T44C-02
Lithology and temperature: How key mantle variables control rift volcanism

Thursday, 17 December 2015: 16:15
304 (Moscone South)
Oliver Shorttle1, Mark Hoggard1, Simon Matthews2 and John Maclennan1, (1)University of Cambridge, Cambridge, United Kingdom, (2)University of Cambridge, Department of Earth Sciences, Cambridge, United Kingdom
Abstract:
Continental rifting is often associated with extensive magmatic activity, emplacing millions of cubic kilometres of basalt and triggering environmental change. The lasting geological record of this volcanic catastrophism are the large igneous provinces found at the margins of many continents and abrupt extinctions in the fossil record, most strikingly that found at the Permo-Triassic boundary. Rather than being considered purely a passive plate tectonic phenomenon, these episodes are frequently explained by the involvement of mantle plumes, upwellings of mantle rock made buoyant by their high temperatures. However, there has been debate over the relative role of the mantle's temperature and composition in generating the large volumes of magma involved in rift and intra-plate volcanism, and even when the mantle is inferred to be hot, this has been variously attributed to mantle plumes or continental insulation effects.

To help resolve these uncertainties we have combined geochemical, geophysical and modelling results in a two stage approach:

Firstly, we have investigated how mantle composition and temperature contribute to melting beneath Iceland, the present day manifestation of the mantle plume implicated in the 54Ma break up of the North Atlantic. By considering both the igneous crustal production on Iceland and the chemistry of its basalts we have been able to place stringent constraints on the viable temperature and lithology of the Icelandic mantle. Although a >100°C excess temperature is required to generate Iceland's thick igneous crust, geochemistry also indicates that pyroxenite comprises 10% of its source. Therefore, the dynamics of rifting on Iceland are modulated both by thermal and compositional mantle anomalies.

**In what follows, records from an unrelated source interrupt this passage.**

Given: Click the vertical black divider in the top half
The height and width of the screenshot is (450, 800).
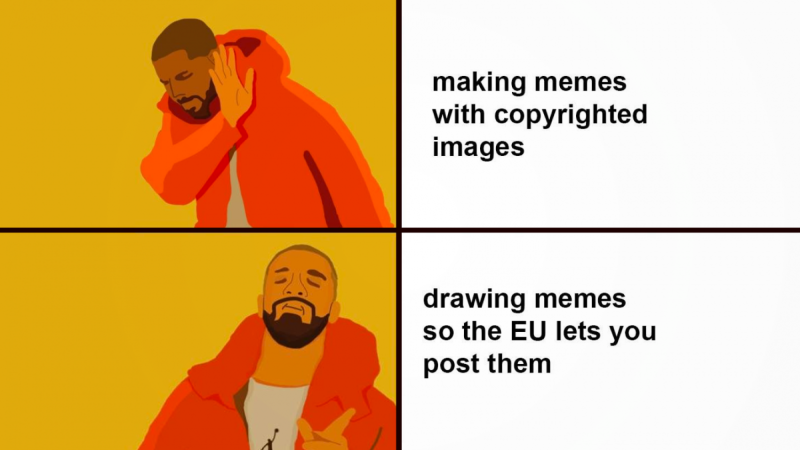Looking at the screenshot, I should click(x=398, y=114).
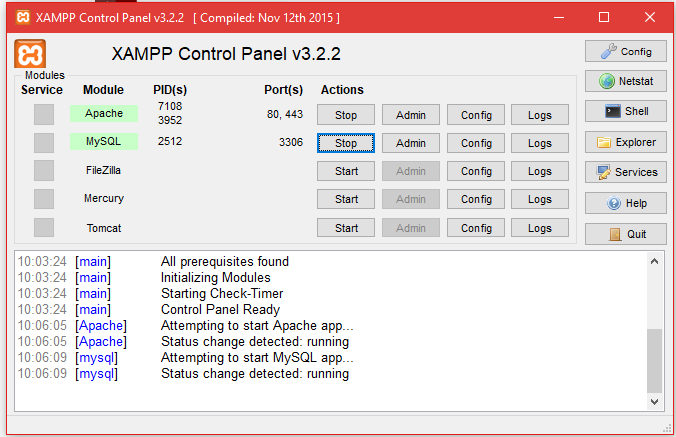Viewport: 676px width, 437px height.
Task: Stop the MySQL module
Action: [x=346, y=143]
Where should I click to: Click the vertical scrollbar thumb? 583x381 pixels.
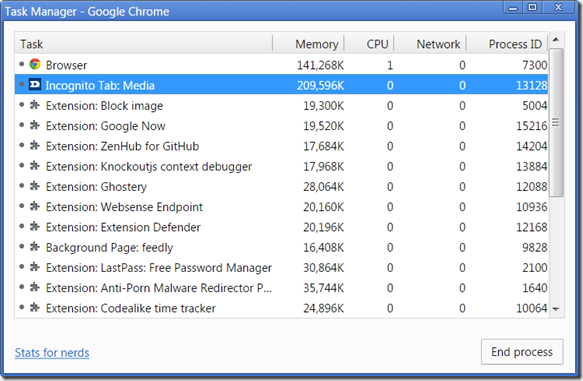coord(556,122)
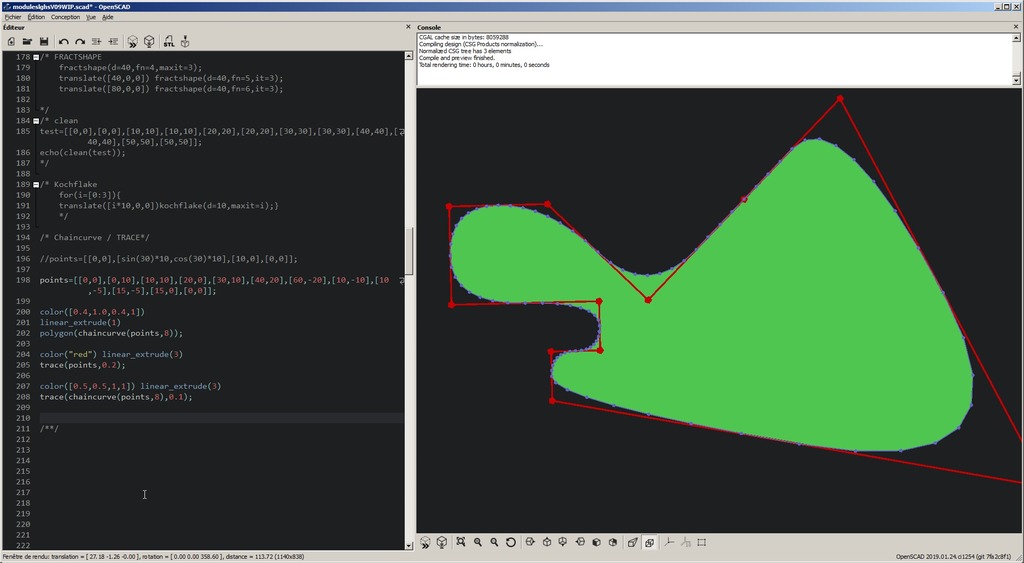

Secondly, we have performed a global assessment of the mantle's post break-up thermal history to determine the amplitude and longevity of continental insulation in driving excess volcanism. Using seismically constrained igneous crustal thicknesses as a proxy for mantle temperature, we find that break-up is rarely accompanied by significant thermal excesses. Importantly, even when high breakup temperatures are inferred within several million years these have decayed to background levels, limiting the long-term significance of continental insulation on rifting.